▸ **Records supplied**
· · · · · · ·
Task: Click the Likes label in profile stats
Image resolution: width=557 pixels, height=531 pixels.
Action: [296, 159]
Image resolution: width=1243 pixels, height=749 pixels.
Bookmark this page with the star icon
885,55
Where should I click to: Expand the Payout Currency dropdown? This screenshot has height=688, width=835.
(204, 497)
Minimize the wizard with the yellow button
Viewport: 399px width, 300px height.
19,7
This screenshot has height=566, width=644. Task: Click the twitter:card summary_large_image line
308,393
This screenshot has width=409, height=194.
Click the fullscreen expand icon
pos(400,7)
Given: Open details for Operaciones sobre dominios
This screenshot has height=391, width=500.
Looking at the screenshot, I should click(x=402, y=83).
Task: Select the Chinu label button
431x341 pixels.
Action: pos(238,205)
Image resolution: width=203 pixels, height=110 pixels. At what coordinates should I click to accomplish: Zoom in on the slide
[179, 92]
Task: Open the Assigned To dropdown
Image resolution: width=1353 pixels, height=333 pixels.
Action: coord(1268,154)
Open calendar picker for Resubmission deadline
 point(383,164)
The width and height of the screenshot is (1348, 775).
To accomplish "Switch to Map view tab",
· · · · · · ·
Update the lines above so that every occurrence of "Image resolution" is replaced with "Image size", and leave everything else unchanged.

▸ **Solution for this problem**
Task: Click the Likes label in profile stats
Image size: width=557 pixels, height=531 pixels.
Action: [296, 159]
Image size: width=1243 pixels, height=749 pixels.
Bookmark this page with the star icon
885,55
Where should I click to: Expand the Payout Currency dropdown? This screenshot has height=688, width=835.
(204, 497)
Minimize the wizard with the yellow button
Viewport: 399px width, 300px height.
19,7
This screenshot has height=566, width=644. Task: Click the twitter:card summary_large_image line
308,393
This screenshot has width=409, height=194.
Click the fullscreen expand icon
pos(400,7)
Given: Open details for Operaciones sobre dominios
This screenshot has height=391, width=500.
Looking at the screenshot, I should click(x=402, y=83).
Task: Select the Chinu label button
431x341 pixels.
Action: pos(238,205)
Image size: width=203 pixels, height=110 pixels. At what coordinates should I click to accomplish: Zoom in on the slide
[179, 92]
Task: Open the Assigned To dropdown
Image size: width=1353 pixels, height=333 pixels.
Action: coord(1268,154)
Open calendar picker for Resubmission deadline
 point(383,164)
The width and height of the screenshot is (1348, 775).
To accomplish "Switch to Map view tab",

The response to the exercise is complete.